# PAGE TEXT
________

One group that companies are investing resources in recruiting and hiring is Millennials. They are the largest and most diverse generational population with roughly 95 million members. Through sheer size alone, they will dominate the recruiting process. Be aware of their generational traits but exercise caution in applying them generally to Millennials or any other age group.

Despite all that’s been written about the Millennial Generation, attracting them is not about free coffee and frozen yogurt. Top talent has numerous options and the Millennials are no exception. They display an admirable work ethic, often intertwining the professional with the personal throughout the day. But they value a work/life balance more than their older peers. Recognize these characteristics and understand how to leverage that desire. From flexible work hours and telecommuting to team-oriented physical environments and Bring Your Own Device (BYOD) to work, a change from the traditional can position your company strongly with this generation.

Similarly, great brands are not as important to Millennials as they are to Boomers. There are more important variables for this generation. An excellent work environment with opportunities for advancement and a mission that matters both trump a strong brand alone. Marquee brands like Apple and Google embrace these concepts and it shows in the consistently high level of talent they attract. They understand that top companies find top talent. Demand is high, especially with the advent of Big Data, and supply is low. They embrace workplace dynamics and use those dynamics to your advantage.

They also embrace social media. The headline of this paper speaks for itself. Simply tweeting job openings will not result in finding top talent. But using social media in your recruiting strategy, relationship building, and professional networking is imperative; especially given the importance of younger candidates. According to Wanted Analytics, a business intelligence firm catering to the HR industry, September saw a 43 percent increase in HR jobs that require social media skills.

________

# RECORDS SHOWN
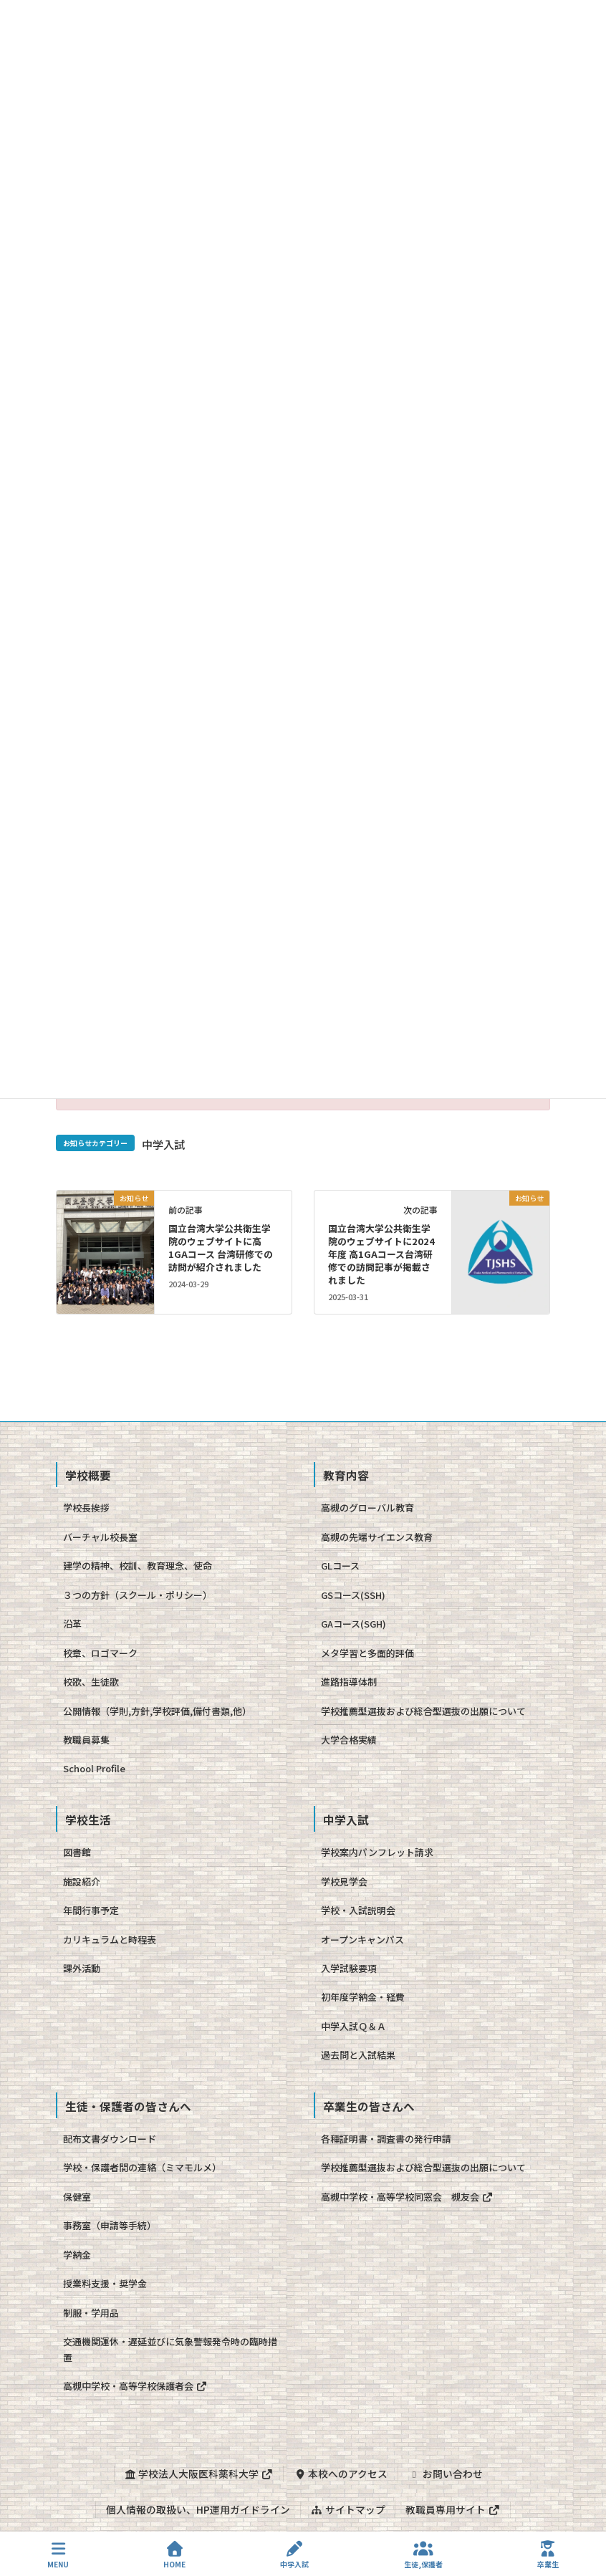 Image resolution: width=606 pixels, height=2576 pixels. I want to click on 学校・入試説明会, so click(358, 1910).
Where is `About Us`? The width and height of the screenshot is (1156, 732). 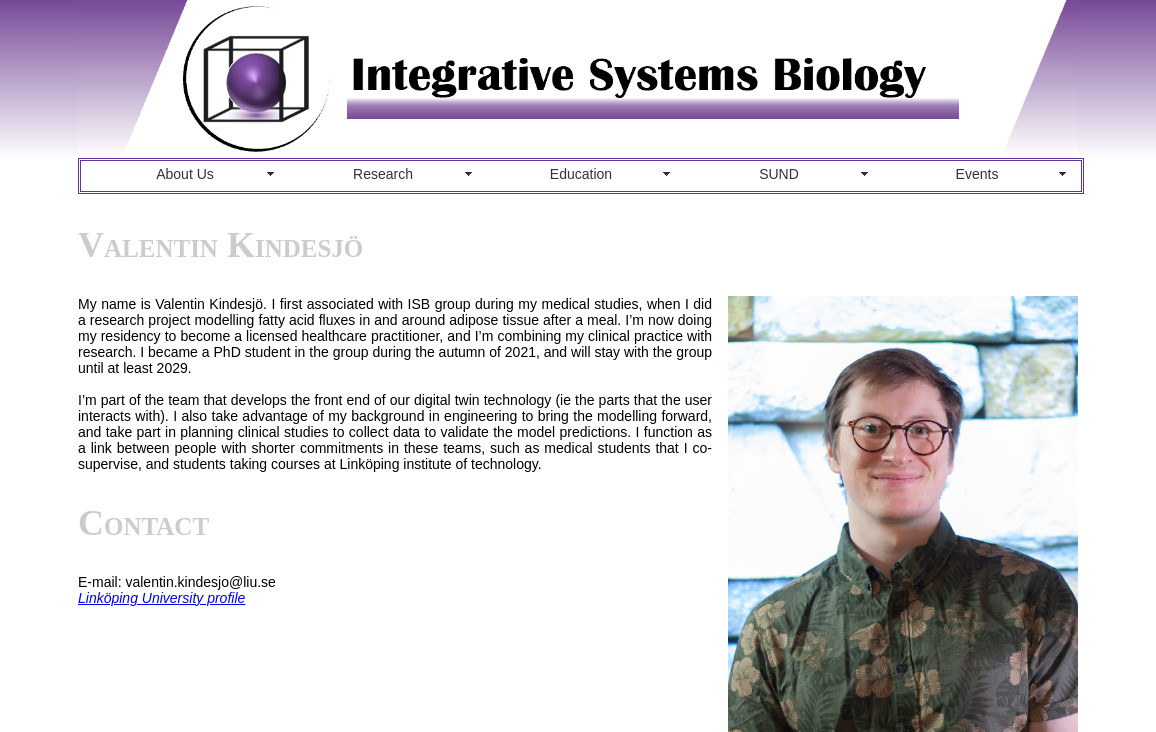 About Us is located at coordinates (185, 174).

________

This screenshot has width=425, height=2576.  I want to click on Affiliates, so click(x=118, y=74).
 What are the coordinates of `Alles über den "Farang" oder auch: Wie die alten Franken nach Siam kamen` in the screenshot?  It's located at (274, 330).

________

# DIRECTIONS
In the passage on recruiting Millennials, roughly how many members does the Millennial generation have?

# FULL ANSWER
Roughly 95 million.